*** SUPPLIED MATERIAL Section Begins ***

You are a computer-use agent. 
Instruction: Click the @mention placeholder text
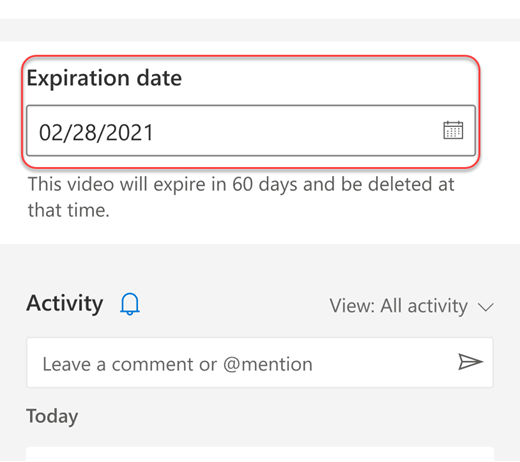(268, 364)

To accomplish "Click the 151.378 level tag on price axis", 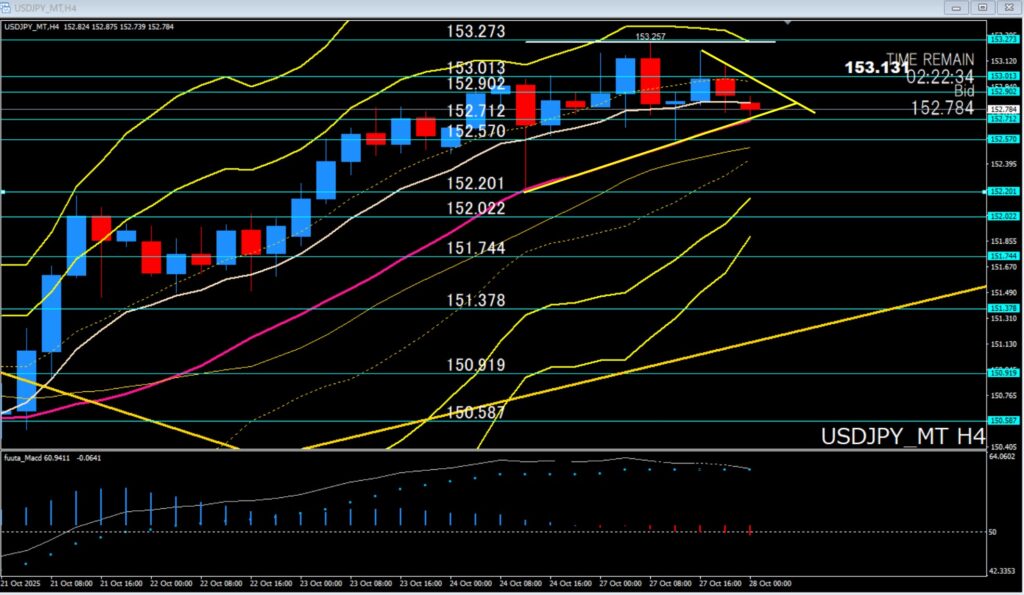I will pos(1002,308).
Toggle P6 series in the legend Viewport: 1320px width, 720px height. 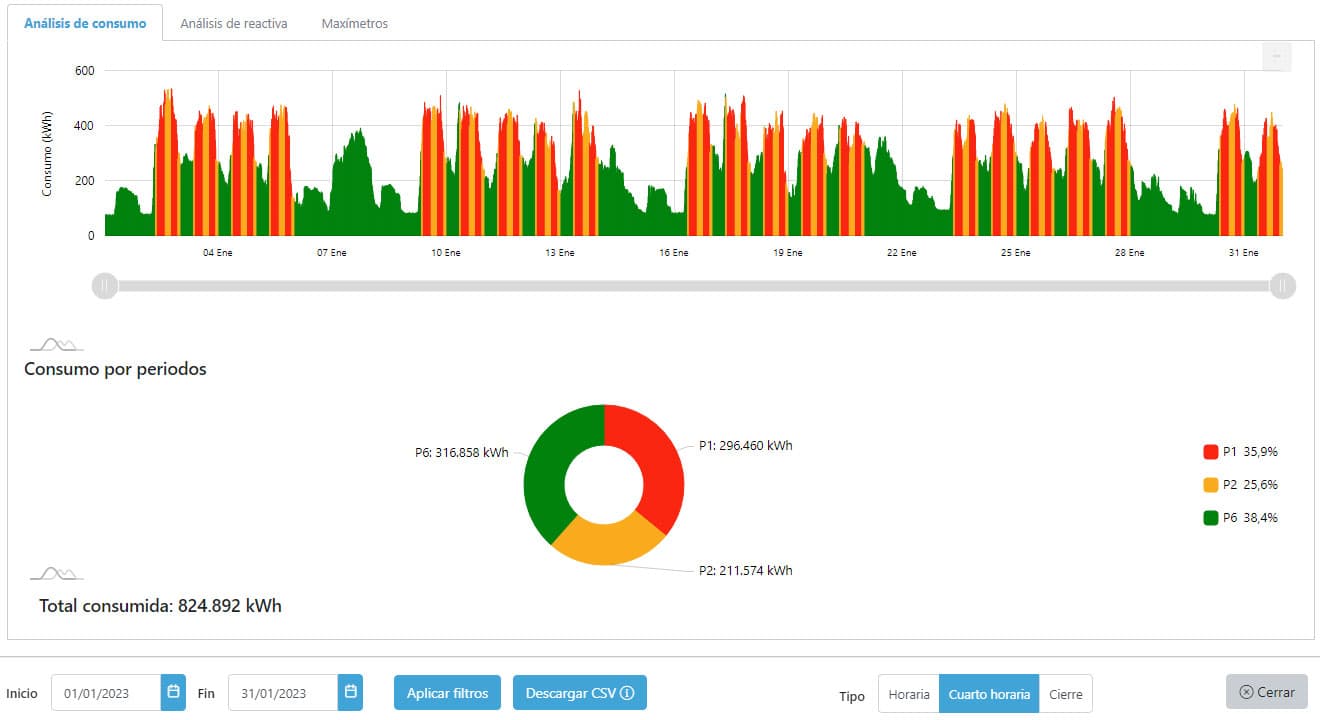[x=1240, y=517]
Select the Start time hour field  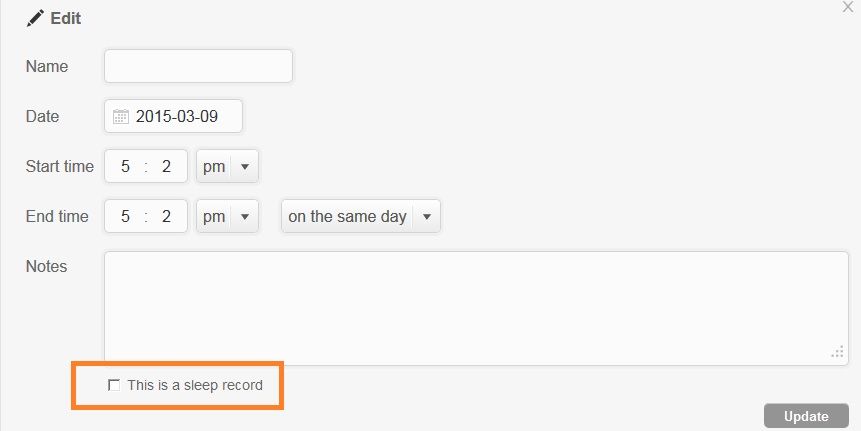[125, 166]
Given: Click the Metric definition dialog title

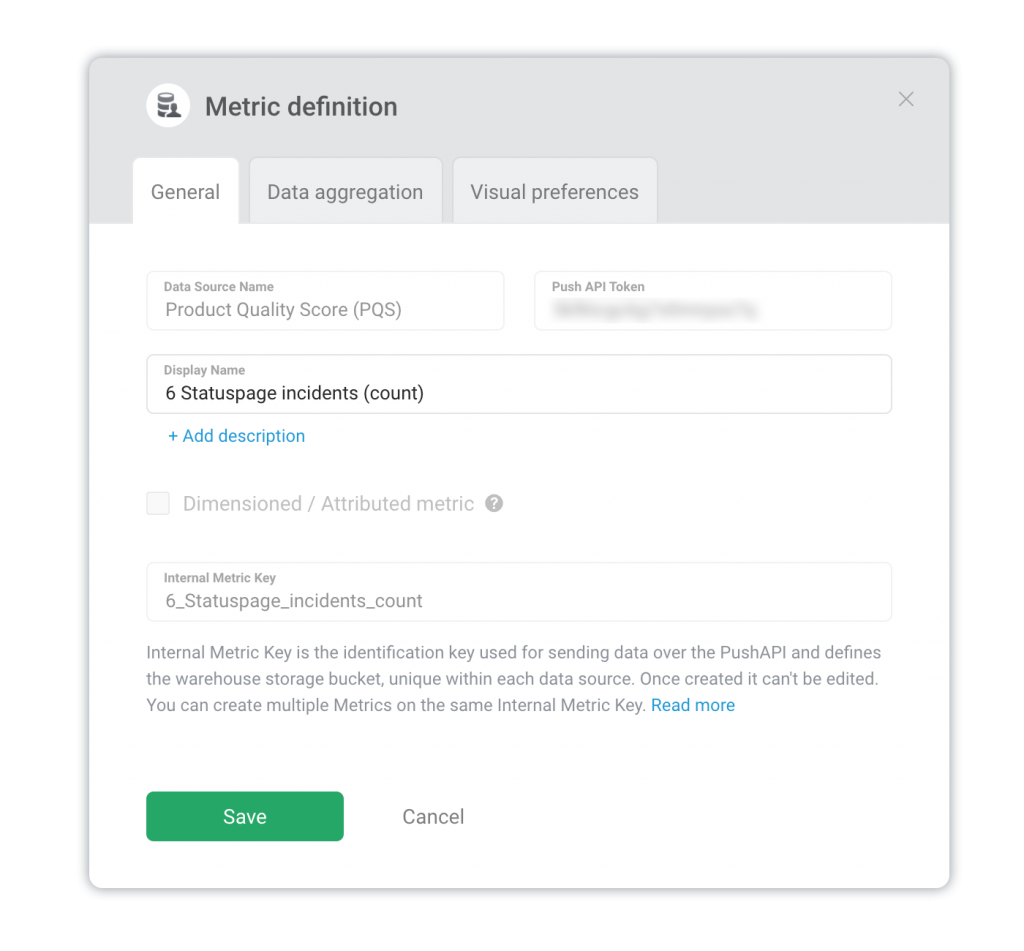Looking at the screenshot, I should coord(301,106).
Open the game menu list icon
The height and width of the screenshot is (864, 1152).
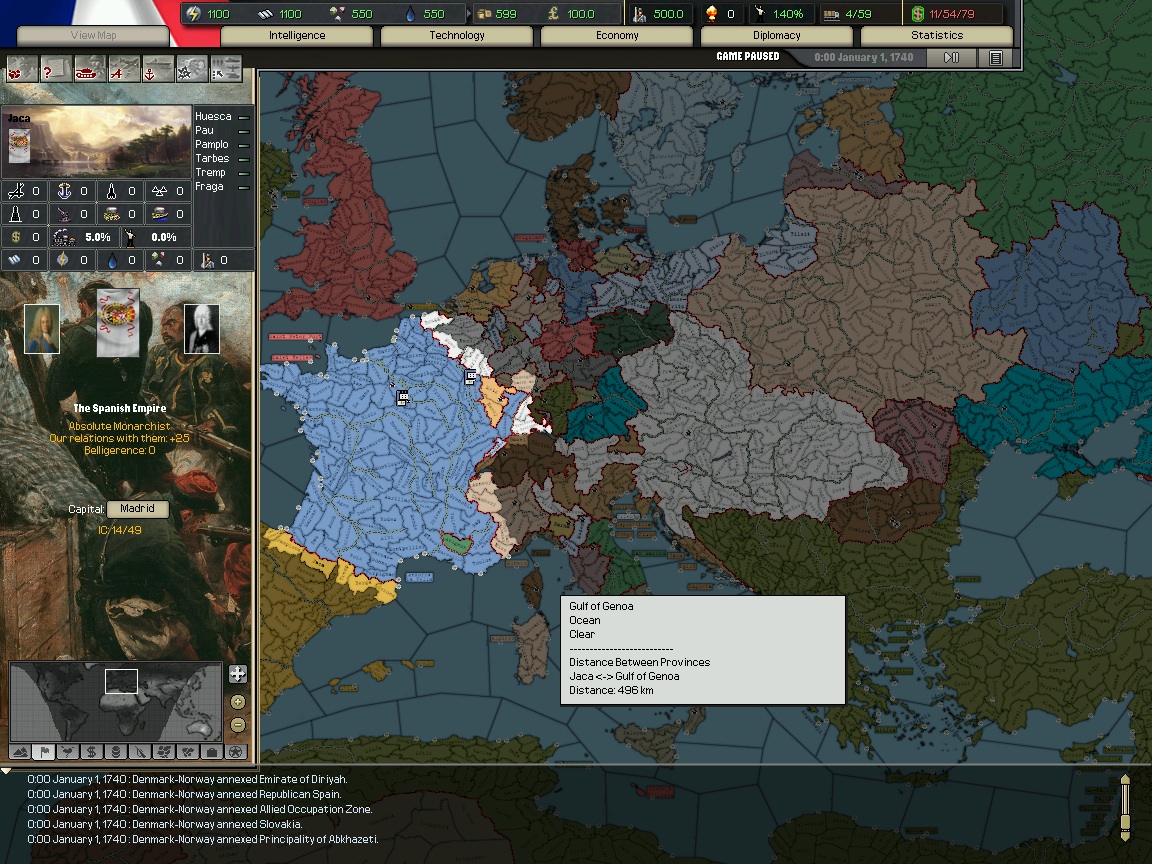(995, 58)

*** SUPPLIED MATERIAL Section Ends ***

## ABOUT THIS EXERCISE
In the records above, the lines from the one containing "Open the game menu list icon" through the last line are to be written out exactly, both ends included and pictures omitted.

## TASK RESPONSE
Open the game menu list icon
The height and width of the screenshot is (864, 1152).
(995, 58)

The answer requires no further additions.